Melihata fenomena ‘ngemis’ pada umumnya, kebanyakan masyarakat memandang bahwa pengemis itu identik dengan orang yang berpenampilan tidak rapi, rambutnya tidak terawat, wajahnya kusam, pakaiannya serba kumal atau robek-robek, yang dengannya dapat dijadikan sarana untuk mengungkapkan ‘kesengsaraan hidupnya’, serta menarik rasa belas kasihan masyarakat kepada dirinya.

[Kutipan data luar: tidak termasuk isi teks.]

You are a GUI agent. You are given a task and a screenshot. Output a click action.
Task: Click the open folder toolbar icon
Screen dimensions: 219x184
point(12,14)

Sebut saja, ‘model’ pengemis di atas adalah gaya pengemis konvensional. Di zaman beredarnya iPhone saat ini, pengemis tidak lagi berpenampilan kuno seperti itu. Pengemis telah berubah model dan penampilan, dengan target penghasilan yang lebih besar. Mereka berpakaian rapi, memakai jas berdasi dan sepatu, bahkan kendaraannya pun lumayan bagus. Ada yang menjalankannya sendirian dan ada pula yang berupa team pencari dana. Yang lebih mengherankan, sebagian orang bersemangat mencari sumbangan atau bantuan dana demi memperkaya diri dan keluarganya dengan cara membuat proposal-proposal untuk kegiatan tertentu, baik nyata atau fiktif. Setelah memperoleh dana, mereka tidak menyalurkan sebagaimana mestinya, tetapi justru digunakan untuk kepentingannya sendiri. Apapun itu, mereka semua statusnya sama, pengemis.

PENGERTIAN MENGEMIS (MEMINTA-MINTA)

Mengemis atau meminta-minta dalam bahasa Arab disebut dengan “tasawwul ”. Di dalam Al- Mu’jam Al-Wasith disebutkan: “Tasawwala  (bentuk fi’il madhy  dari  tasawwul)  artinya  meminta-minta  atau  meminta pemberian ”(Lihat Al-Mu’jamul Wasith I/465).

Sebagian ulama mendefinisikan tasawwul (mengemis) dengan upaya  meminta harta orang lain bukan  untuk  kemaslahatan  agama  melainkan  untuk  kepentingan  pribadi.

Al-Hafizh  Ibnu Hajar  Rahimahullah mengatakan:  “Perkataan  Al-Bukhari (Bab Menjaga Diri dari Meminta-minta) maksudnya adalah  meminta-minta sesuatu, selain untuk kemaslahatan agama ”. (Lihat Fathul Bari III/336).

Berdasarkan definisi di atas, kita bisa menyimpulkan bahwa batasan  tasawwul atau “mengemis”  adalah  meminta  untuk  kepentingan  diri sendiri bukan  untuk  kemaslahatan agama atau kepentingan kaum muslimin.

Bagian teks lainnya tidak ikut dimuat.